Jahrestag des Sieges über Nazi-Deutschland Putins Rede zum 9. Mai: Der Kriegspräsident

Meinung · Russlands Präsident Wladimir Putin wendet sich am 9. Mai zum Tag des Sieges über Hitler-Deutschland an sein Land: Er selbst kann keinen Sieg in der Ukraine verkünden. Seine Bilanz ist stattdessen desaströs. Russland hat an diesem 9. Mai nichts zu feiern.

Das von der staatlichen russischen Nachrichtenagentur Sputnik über AP veröffentlichte Pool-Foto zeigt Wladimir Putin, Präsident von Russland, der im Rahmen der Militärparade zum „Tag des Sieges“ auf dem Roten Platz in Moskau eine Rede hält.

Das von der staatlichen russischen Nachrichtenagentur Sputnik über AP veröffentlichte Pool-Foto zeigt Wladimir Putin, Präsident von Russland, der im Rahmen der Militärparade zum „Tag des Sieges“ auf dem Roten Platz in Moskau eine Rede hält.

Foto: dpa/Mikhail Metzel

Wladimir Putin braucht den Krieg. Um einen anderen Krieg zu rechtfertigen. Der russische Präsident ist ein Mann des Kalten Krieges. Seit mittlerweile 75 Tagen hat er Europa einen heißen Krieg gebracht. Einen Krieg, den er offiziell der Ukraine noch nicht einmal erklärt hat. Nach russischer Lesart führen seine Streitkräfte ja eine Spezialoperation im Nachbarland durch. Aber der Machthaber im Kreml hat sich mit seiner Rede zum 9. Mai -- dem russischen Jahrestag zum Sieg über Nazi-Deutschland – diese Option der offiziellen Kriegserklärung, die eine nächste Eskalation wäre, offengelassen.

Dass Putin diesen Schritt nicht jetzt, zum Jahrestag am 9. Mai, offiziell gehen will, heißt nicht, dass dies nicht noch bevorsteht.

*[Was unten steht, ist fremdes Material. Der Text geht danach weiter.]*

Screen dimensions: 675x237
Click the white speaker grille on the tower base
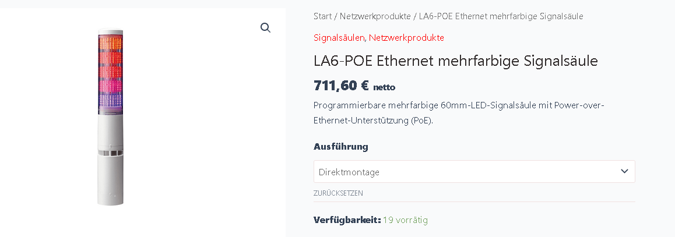[110, 153]
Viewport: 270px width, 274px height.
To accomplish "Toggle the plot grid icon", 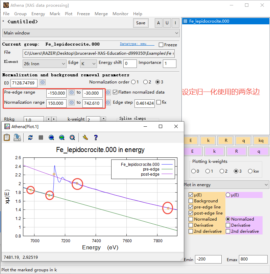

Vielleicht liefert er den nächsten Schock bald hinterher. Der Kriegstreiber lebt davon, dass er weltweit Angst schürt, erst recht im reichen Europa, das wenig erprobt ist mit der Ausnahmesituation konkreter eigener Kriegsgefahr. Er weiß aber auch: Mit einer offiziellen Kriegserklärung würde dieser Krieg, den er bislang Zuhause noch irgendwie kleinhalten kann, wirklich in der russischen Gesellschaft ankommen.

Putins Rede war eindeutig zweideutig

Noch ist in Russland auch nur der Ansatz eines Aufstandes gegen Putin nicht zu erkennen. Doch die eigenen Opferzahlen sind inzwischen hoch. Und wenn neben den Sanktionen des Westens nun der Krieg auch noch offiziell in den russischen Alltag einzieht, könnte der Unmut im Land breiter, daraus vielleicht sogar eine Bewegung werden, die sich angesichts der schieren Verzweiflung über die eigene Lage wieder auf die Straße traut.

Putins Rede war eindeutig zweideutig. Sie hinterlässt Spielraum zur Interpretation. Und das ist auch so gewollt. Der Meister des politischen Zynismus hat ein nächstes Schauder-Kapitel abgeliefert, ein Stück aus der Propagandaabteilung. Man achte auf die Wortwahl. Putin spricht von einem „Präventivschlag“, der sein Einmarsch in die Ukraine gewesen sei. Schließlich habe die Nato Berater und Waffen in die Ukraine geschickt, jenes Land, das Putin geringschätzig und zugleich besitzergreifend Kleinrussland nennt. Ein Präventivschlag? Da könnte einem doch einfallen, dass der Kreml-Herrscher auch mit anderen Waffen präventiv zuschlagen könnte, die er bislang noch zurückhält. Taktische Atombomben zum Beispiel.

Putins Rede: Auch ohne Eskalation feindselig genug

Weiter ist keine Grausamkeit, keine Perversion, keine Barbarei ausgeschlossen. Putin kennt keine Skrupel, es gibt für ihn im Umgang mit Gegnern, Feinden und Konkurrenten keine Tabus, keine Haltelinien. Zu seinen erklärten Gegnern im Westen gehört in Europa allen voran Deutschland. Ob Putin Deutschland wegen seiner Waffenlieferungen an die Ukraine für eine Kriegspartei hält oder nicht, entscheidet nicht die Art der gelieferten Waffen, sondern Putin für sich selbst. Seine Rede zum 9. Mai war feindselig genug, auch wenn sie keine neue Eskalation enthielt. Das spart sich der Kreml-Herrscher auf. Putin ist ein Kriegspräsident. Und das wird er bis zu seinem Ende auch bleiben.